──────── EXCERPTED RECORDS

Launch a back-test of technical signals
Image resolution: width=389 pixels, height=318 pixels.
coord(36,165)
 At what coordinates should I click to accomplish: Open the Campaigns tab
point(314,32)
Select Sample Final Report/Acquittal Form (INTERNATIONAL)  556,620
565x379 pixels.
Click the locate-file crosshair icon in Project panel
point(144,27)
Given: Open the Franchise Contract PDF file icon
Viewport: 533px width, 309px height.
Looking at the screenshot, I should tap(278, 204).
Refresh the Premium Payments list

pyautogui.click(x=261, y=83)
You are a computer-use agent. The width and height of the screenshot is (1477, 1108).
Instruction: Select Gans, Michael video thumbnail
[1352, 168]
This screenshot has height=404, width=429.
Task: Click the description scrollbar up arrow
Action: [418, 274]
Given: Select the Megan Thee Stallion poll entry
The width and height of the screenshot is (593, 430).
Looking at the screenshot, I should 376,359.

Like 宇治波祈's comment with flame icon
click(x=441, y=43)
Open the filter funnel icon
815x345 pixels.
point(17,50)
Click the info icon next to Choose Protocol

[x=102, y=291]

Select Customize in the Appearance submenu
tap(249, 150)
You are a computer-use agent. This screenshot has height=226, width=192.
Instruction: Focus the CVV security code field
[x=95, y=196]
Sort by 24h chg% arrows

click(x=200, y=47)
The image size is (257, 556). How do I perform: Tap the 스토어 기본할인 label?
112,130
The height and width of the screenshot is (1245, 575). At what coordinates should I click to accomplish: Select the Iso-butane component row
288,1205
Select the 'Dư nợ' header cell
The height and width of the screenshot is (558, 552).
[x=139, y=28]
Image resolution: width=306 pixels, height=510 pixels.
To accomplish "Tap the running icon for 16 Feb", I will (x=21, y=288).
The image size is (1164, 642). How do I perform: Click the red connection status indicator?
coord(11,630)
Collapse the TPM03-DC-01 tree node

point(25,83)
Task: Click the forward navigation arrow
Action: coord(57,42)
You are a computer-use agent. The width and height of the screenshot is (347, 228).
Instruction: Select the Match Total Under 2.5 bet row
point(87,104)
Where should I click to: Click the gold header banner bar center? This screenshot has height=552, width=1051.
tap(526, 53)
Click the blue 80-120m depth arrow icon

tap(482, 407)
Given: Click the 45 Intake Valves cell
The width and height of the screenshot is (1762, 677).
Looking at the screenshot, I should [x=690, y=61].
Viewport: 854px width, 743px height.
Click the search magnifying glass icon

────────────────

- _REQUIRED WORK_
Read through the lines above and collect those that contain the string "Given".

- _TASK ANSWER_
Given: Open the Franchise Contract PDF file icon
Given: Select the Megan Thee Stallion poll entry
Given: Click the 45 Intake Valves cell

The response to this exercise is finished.